At Zego, we know that traditional motor insurance holds good drivers back. It’s too complicated, too expensive, and it doesn't take into account how well you actually drive. 

That’s why, since 2016, we’ve been on a mission to change all of that. Our mission at Zego is to offer the lowest priced insurance for good drivers.

From van drivers and gig workers to everyday car drivers, our customers are our driving force — they’re at the heart of everything we do.

We’ve sold tens of millions of policies so far, and raised over $200 million in funding. And we’re only just getting started.

Who we're looking for

We are looking for a Data Science Manager, reporting to the Head of Data Science to be a pivotal contributor to our Core Pricing team. The mission is to build and run a world-class data-science operating model that turns ideas into production-grade pricing and risk models fast, safely, and repeatedly.

Key Responsibilities

  • Establish a reliable Data Science workflow – clear guard-rails, templates, and documentation across the full project lifecycle
  • Shorten the idea-to-production cycle – from first data pull to live rate change
  • Foster a culture of collaborative experimentation – pairing Pricing, Data Science, Machine Learning Engineering & Systems Engineering
  • Line management and mentorship - Manage around 4 Data Scientists or Analysts and mentor members of the team and help them in their development
  • Define coding standards and best practice, map common processes and establish playbooks for them
  • Help decide on tooling used during the Data Science project lifecycle

Required Skills

  • Education: Bachelor’s or Master’s degree in Statistics, Mathematics, Actuarial Science, Data Science or related field
  • Experience: At least 5 years proven experience in insurance pricing and applied ML, including leading projects and people, with a particular focus on Data Science operations
  • Technical Skills:
    • Python Proficiency: Strong Python programming skills, with experience in developing and maintaining analytics packages and tools. Familiarity with data science libraries such as pandas and scikit-learn
    • SQL: Proficient in SQL, particularly with cloud data warehouses like Snowflake
    • Statistical Methodology: In-depth knowledge of GLMs and other machine learning algorithms
    • Data Tools: Familiarity with cloud-based data platforms (we’re on AWS) and data visualisation tools (Looker, matplotlib, seaborn)
  • Software Engineering: 
    • Experience with version control systems (e.g., Git), CI/CD pipelines, and software development best practices in a data-intensive environment
    • Ability to balance architecture thinking with heads-down coding
  • Soft Skills: 
    • Excellent communication and project management skills, with a proven ability to work collaboratively across teams and present complex information in a clear, accessible way
    • Care about documentation, reproducibility, and teaching others “the why” behind decisions

Nice To Have

  • Exposure to telematics or usage-based insurance data
  • Experience designing or maintaining MLOps platforms
  • Hands-on experience with insurance pricing tools like Akur8, Emblem or similar pricing modelling tools

What’s it like to work at Zego?

Joining Zego is a career-defining move. People go further here, reaching their full potential to achieve extraordinary things. 

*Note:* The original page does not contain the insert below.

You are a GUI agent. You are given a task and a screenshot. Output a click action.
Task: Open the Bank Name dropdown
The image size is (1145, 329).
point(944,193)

We’re spread throughout the UK and Europe, and united by our drive to get things done. We’re proud of our company and our culture – a friendly and inclusive space where we can lift each other up and celebrate our wins every day.

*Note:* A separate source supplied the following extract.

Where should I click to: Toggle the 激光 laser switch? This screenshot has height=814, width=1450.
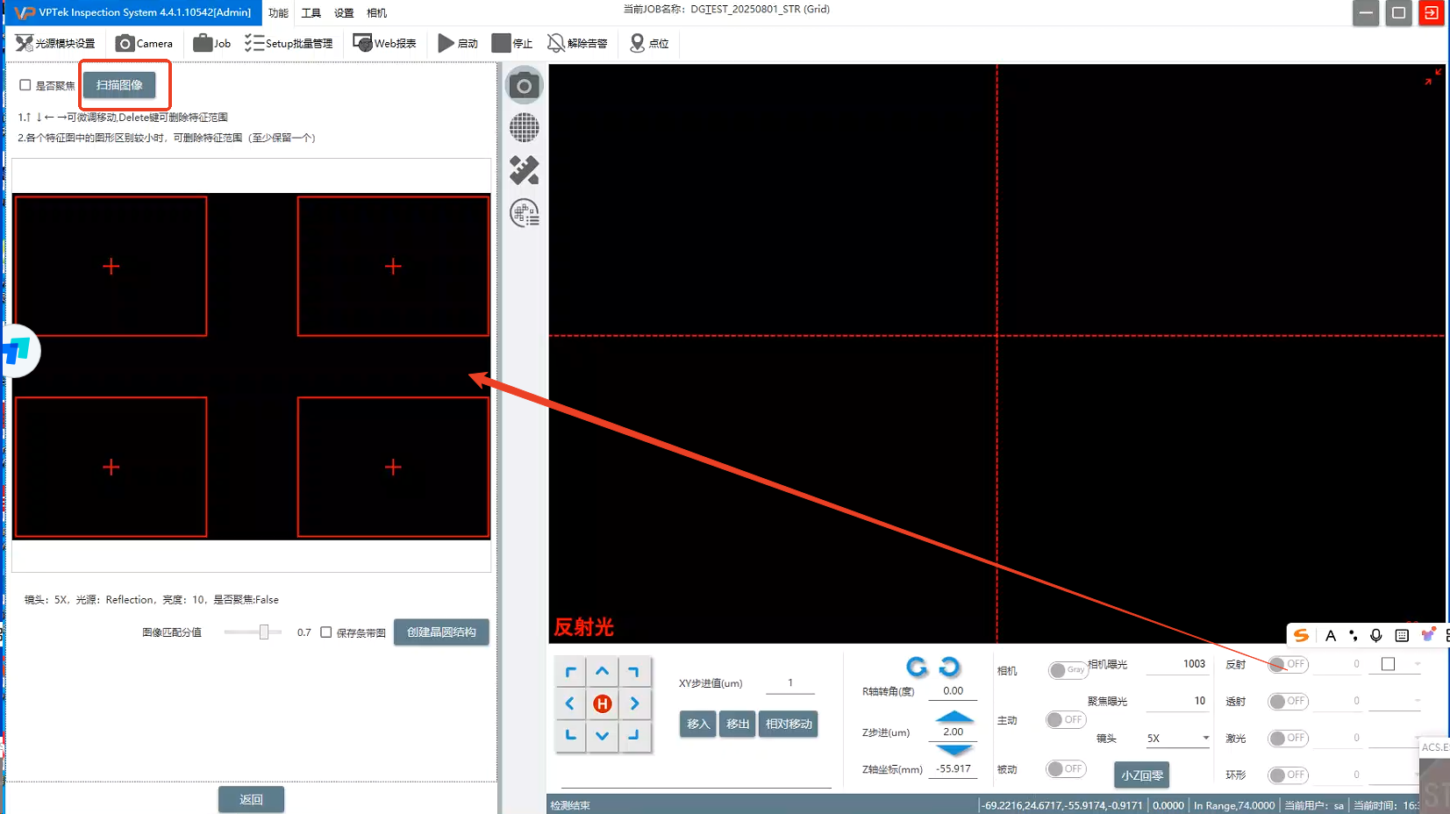[1288, 738]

Together, we’re setting the bar higher, delivering exceptional work that makes a difference. Our people are the most important part of our story, and everyone here plays a role. There’s loads of room to learn and grow, and you’ll get the freedom to steer your career wherever you want.

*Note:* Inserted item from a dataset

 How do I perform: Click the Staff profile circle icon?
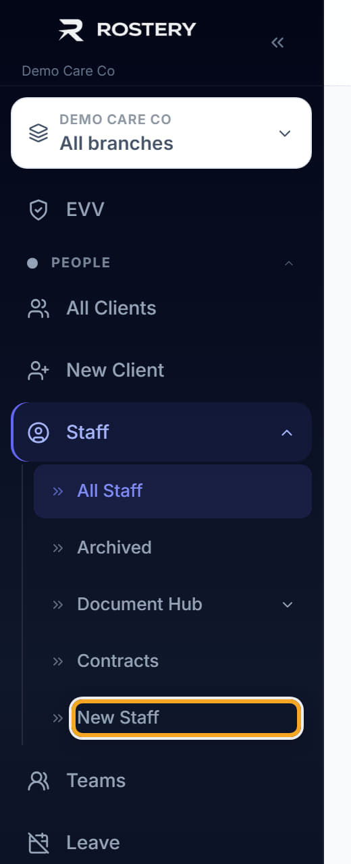pos(38,433)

You’ll work alongside a talented group who embrace each other's differences and aren’t afraid of a challenge. We recognise our achievements, learn from our mistakes, and help each other to be the best we can be. Together, we’re making insurance matter. 

How we work

We believe that teams work better when they have time to collaborate and space to get things done. We call it Zego Hybrid. We ask you to spend at least one day a week in our central London office. We think it’s a good mix of collaborative face time and flexible home-working, setting us up to achieve the right balance between work and life.

Our approach to AI

We believe in the power of AI to meaningfully improve how we work - helping us move faster, think differently, and focus on what matters most. At Zego, we encourage people to stay curious and intentional about how AI is leveraged in their work and teams to drive practical impact every day. This is your chance to do the most meaningful work of your career - and we’ll provide you with the tools, support, and freedom to do it well.

Benefits

We reward our people well. Join us and you’ll get a market-competitive salary, private medical insurance, company share options, generous holiday allowance, and a whole lot of wellbeing benefits. We also offer an annual flexible hybrid working contribution, which you can use to support with your travel to the office or towards your own personal development. And that’s just for starters.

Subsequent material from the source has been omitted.